Ten Mysterious Undeciphered Codes and Inscriptions
Deciphering the glyphs has proven difficult. Assuming that Rongorongo is writing, there are three barriers that make it difficult to decipher: the limited number of texts, the lack of illustrations and other contexts with which to understand them, and poor attestation of the Old Rapanui language, which is likely to be the language reflected in the tablets. Some believe that the Rongorongo is not true writing, but proto-writing, which is a set of symbols that convey information without containing any truly linguistic content. While it remains unclear exactly what the Rongorongo is intended to convey, the discovery and inspection of the tablets remain an important key to understanding the past civilizations of Easter Island.
In 1961, archaeologist Nicolae Vlassa discovered what may be direct evidence of the earliest forms of writing in the world. While conducting an archaeological excavation at a Neolithic site in Romania, Vlassa’s team uncovered three small clay tablets containing indecipherable etchings, now known as the Tartaria Tablets, which were dated to 5,500 BC.
There have been varying interpretations of the meanings of the etchings on the tablets. Some believe the etchings are an early form of writing, while others believe they are pictograms, random scribbles, religious symbols, or symbols of ownership. Due to speculation that the tablets were found at a sacrificial burial site, many believe that the symbols were of a religious context.
Overall, analysis of the Tartaria Tablets has led to many interesting hypotheses about early human culture, and the emergence of communication by writing. While ancient artifacts may initially appear to answer many questions about human civilization, in this instance, it is clear that some finds ultimately lead us to more questions than answers.
In 1908, an Italian archaeologist ventured into the ruins of Phaistos, an ancient Minoan palace on the south coast of Crete. In an underground temple depository, among burnt bones, dust, and ashes, he found a remarkably intact golden-hued disc. The discovery is known as one of the most famous mysteries in archaeology: The Phaistos Disc.
The Phaistos Disc is a large, fired clay plate, about 15 cm in diameter and 1 cm thick. Both sides of the disc are covered with a spiral of strange stamped symbols, circling clockwise towards the disc’s centre. The symbols are pictograms, portraying images including a man walking, a tattooed head, a helmet, an arrow, manacles, cats, eagles, and more. Both Sir Arthur Evans, discoverer of the Minoan capital Knossos in 1900, and Luigi Pernier attempted to translate the discs but were unsuccessful. Since that time no fewer than 26 notable attempts have been made to decipher the code. It is presumed that the writing is Linear A, a script unconnected to any known language, but some scholars suggest it is syllabic writing related to various languages, such as Hittite, Homeric Greek, Indo-European or a Semitic language. Until the Phaistos code can be cracked and the truth revealed, the golden disc will continue to draw curious linguists, analytical cryptographers, and lovers of a good ancient mystery.

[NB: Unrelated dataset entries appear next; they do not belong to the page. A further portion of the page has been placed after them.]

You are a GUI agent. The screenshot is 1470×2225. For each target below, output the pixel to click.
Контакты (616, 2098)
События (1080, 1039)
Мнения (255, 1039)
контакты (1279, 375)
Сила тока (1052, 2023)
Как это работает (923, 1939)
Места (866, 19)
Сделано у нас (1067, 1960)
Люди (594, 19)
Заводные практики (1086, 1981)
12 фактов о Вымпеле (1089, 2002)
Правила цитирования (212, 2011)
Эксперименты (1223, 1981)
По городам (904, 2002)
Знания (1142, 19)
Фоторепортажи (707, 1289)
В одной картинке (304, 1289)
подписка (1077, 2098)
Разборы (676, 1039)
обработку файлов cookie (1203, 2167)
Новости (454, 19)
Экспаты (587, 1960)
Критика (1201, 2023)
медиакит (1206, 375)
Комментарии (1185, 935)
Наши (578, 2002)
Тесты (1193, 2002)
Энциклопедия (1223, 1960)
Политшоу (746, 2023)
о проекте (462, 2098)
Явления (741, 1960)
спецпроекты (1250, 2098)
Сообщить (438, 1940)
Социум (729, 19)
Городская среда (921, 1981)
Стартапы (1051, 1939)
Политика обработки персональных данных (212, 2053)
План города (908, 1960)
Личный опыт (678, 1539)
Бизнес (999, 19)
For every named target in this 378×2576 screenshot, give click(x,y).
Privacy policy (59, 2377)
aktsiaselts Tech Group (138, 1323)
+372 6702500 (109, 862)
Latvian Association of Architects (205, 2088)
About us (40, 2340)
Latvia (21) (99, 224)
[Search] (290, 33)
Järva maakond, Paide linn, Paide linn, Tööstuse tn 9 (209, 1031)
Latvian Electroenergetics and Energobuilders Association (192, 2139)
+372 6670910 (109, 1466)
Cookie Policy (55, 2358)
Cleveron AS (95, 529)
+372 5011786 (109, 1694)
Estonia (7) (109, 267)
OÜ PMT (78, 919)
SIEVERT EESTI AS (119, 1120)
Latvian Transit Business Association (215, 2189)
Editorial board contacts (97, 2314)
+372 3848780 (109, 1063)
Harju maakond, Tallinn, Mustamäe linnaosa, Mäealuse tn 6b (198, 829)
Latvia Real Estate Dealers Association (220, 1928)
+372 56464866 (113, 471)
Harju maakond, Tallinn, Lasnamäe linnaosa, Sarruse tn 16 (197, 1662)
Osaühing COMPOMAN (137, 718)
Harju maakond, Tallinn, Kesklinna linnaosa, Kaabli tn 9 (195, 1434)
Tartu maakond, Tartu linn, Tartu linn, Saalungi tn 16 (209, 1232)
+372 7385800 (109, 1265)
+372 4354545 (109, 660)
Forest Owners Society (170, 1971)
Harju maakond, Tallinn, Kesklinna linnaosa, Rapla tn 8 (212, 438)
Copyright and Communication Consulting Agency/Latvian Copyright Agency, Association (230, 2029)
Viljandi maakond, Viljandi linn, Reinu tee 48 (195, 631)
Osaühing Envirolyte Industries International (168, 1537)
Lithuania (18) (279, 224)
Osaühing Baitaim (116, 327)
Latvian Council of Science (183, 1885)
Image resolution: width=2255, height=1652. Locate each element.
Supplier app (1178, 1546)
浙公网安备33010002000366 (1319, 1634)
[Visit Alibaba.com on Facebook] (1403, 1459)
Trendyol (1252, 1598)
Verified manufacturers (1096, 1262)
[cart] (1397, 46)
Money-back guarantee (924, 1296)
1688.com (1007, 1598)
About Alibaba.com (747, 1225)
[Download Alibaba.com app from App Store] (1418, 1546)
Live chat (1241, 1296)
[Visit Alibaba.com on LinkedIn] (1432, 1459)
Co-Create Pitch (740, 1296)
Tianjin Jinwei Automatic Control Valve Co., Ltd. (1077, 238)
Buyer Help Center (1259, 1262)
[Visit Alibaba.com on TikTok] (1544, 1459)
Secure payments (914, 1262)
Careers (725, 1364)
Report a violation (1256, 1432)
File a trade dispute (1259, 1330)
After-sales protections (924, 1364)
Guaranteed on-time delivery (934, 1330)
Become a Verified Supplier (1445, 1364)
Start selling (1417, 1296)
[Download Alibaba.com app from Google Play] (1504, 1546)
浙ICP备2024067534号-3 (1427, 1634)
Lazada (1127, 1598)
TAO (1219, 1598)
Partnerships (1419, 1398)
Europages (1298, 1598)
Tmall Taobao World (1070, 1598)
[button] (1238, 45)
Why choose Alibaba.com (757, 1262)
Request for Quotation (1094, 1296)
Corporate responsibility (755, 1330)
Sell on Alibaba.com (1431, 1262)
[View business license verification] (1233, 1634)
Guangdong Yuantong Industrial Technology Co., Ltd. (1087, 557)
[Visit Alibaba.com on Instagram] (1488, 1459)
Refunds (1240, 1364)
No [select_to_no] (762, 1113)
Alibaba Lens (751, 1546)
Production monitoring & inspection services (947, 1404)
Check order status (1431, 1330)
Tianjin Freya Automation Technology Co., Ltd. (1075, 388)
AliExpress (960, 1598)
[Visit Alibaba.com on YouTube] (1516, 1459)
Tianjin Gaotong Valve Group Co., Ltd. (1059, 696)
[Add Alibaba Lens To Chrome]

In 1912, a Polish-American book dealer named Wilfrid M. Voynich went to Rome on an acquisitions trip. There he happened upon a trunk that contained a rare 15 th century manuscript now known as the Voynich manuscript. Since its appearance, this document—which is now under lock and key at the Beinecke Rare Book and Manuscript library at Yale—has been studied extensively and has stumped even the most successful cryptographers and code breakers.
The author is unidentified, as is the obscure language used throughout the text. Even many of the illustrations remain enigmatic. Very little can be made of the cryptic language used throughout the text. Some words only appear in certain sections, some letters only in certain places in words. The repetition of wording is also peculiar, and does not follow any identifiable rhythm. Many experts believe this was a language constructed by the author to hide secret information, though it does not follow any known code, causing some to speculate that the book is nothing more than an elaborate hoax. Researchers continue to investigate the enigmatic text in the hope of finally revealing its secrets.
The Dispilio tablet was discovered by a professor of prehistoric archaeology, George Xourmouziadis, in 1993 in a Neolithic lake settlement in Northern Greece near the city of Kastoria. A group of people used to occupy the settlement 7,000 to 8,000 years ago. The Dispilio tablet was one of many artifacts that were found in the area, however the importance of the tablet lies in the fact that it has an unknown written text on it. The wooden tablet was dated using the C12 method to have been made in 5260 BC, making it significantly older than the writing system used by the Sumerians. The text on the tablet includes a type of engraved writing which probably consists of a form of writing that pre-existed Linear B writing used by the Mycenaean Greeks.